LinuxLists.cc - Re: [Linux-ATM-General] Kernel 2.6.10 and 2.4.29 Oops fore200e (fwd)

2005-01-24 18:37:33

Subject: Re: [Linux-ATM-General] Kernel 2.6.10 and 2.4.29 Oops fore200e (fwd)

In message <[email protected]>,Lukasz Trabinsk
i writes:
>Sorry, but I don;t understand, what line, i am not kernel guru. :/

look for the following code:

/* retry once again? */
if(--retry > 0) {
schedule();
goto retry_here;
}

change schedule() to udelay(50) and see if things are 'better'.

>Is was happened on 2.4.29, too. It is a interrupt problem?

its calling a routine that might sleep while in the transmit routine.
this is not allow.

2005-01-24 22:32:00

by Mike Westall

[permalink] [raw]

Subject: Re: [Linux-ATM-General] Kernel 2.6.10 and 2.4.29 Oops fore200e (fwd)

You could also just revert to kernel 2.4.25 or
earlier. Someone who was apparently oblivious
to the fact that device driver send routines
were "routinely" called in irq context and/or
that it was a <very bad thing> to call schedule()
under such circumstances slipped that one in
sometime between 2.4.25 which is OK and 2.4.28
where it is broken.

In 2.4.25 and earlier it was a simple busy wait loop
in which "goto retry_here;" immediately followed
the "if" statement. This was safe, albeit MP unfriendly
because of the spin_lock()/unlock() on each iteration.
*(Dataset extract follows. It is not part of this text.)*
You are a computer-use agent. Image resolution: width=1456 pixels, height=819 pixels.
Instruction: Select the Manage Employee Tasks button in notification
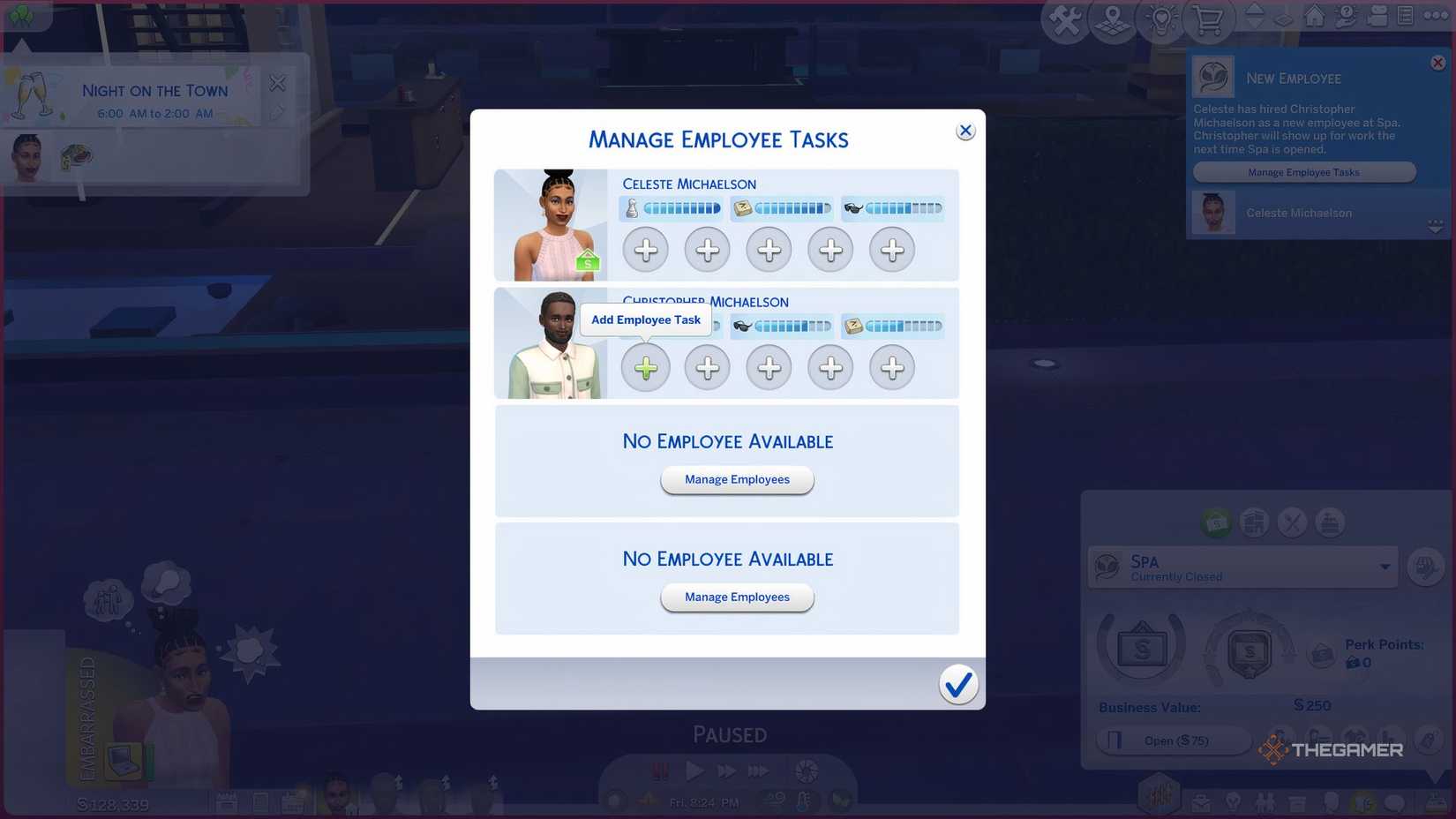tap(1303, 171)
I'd say just delete the if and drop the damn
packet.

At any rate someone who has access to the golden code
should fix this one way or another ASAP because its
definitely seriously broken the way it is now.

Mike

chas williams - CONTRACTOR wrote:
> In message <[email protected]>,Lukasz Trabinsk
> i writes:
>
>>Sorry, but I don;t understand, what line, i am not kernel guru. :/
>
>
> look for the following code:
>
> /* retry once again? */
> if(--retry > 0) {
> schedule();
> goto retry_here;
> }
>
>
> change schedule() to udelay(50) and see if things are 'better'.
>
>
>>Is was happened on 2.4.29, too. It is a interrupt problem?
>
>
> its calling a routine that might sleep while in the transmit routine.
> this is not allow.
>
>
> -------------------------------------------------------
> This SF.Net email is sponsored by: IntelliVIEW -- Interactive Reporting
> Tool for open source databases. Create drag-&-drop reports. Save time
> by over 75%! Publish reports on the web. Export to DOC, XLS, RTF, etc.
> Download a FREE copy at http://www.intelliview.com/go/osdn_nl
> _______________________________________________
> Linux-atm-general mailing list
> [email protected]
> https://lists.sourceforge.net/lists/listinfo/linux-atm-general
>
>

2005-01-24 22:42:09

by chas williams - CONTRACTOR

[permalink] [raw]

Subject: Re: [Linux-ATM-General] Kernel 2.6.10 and 2.4.29 Oops fore200e (fwd)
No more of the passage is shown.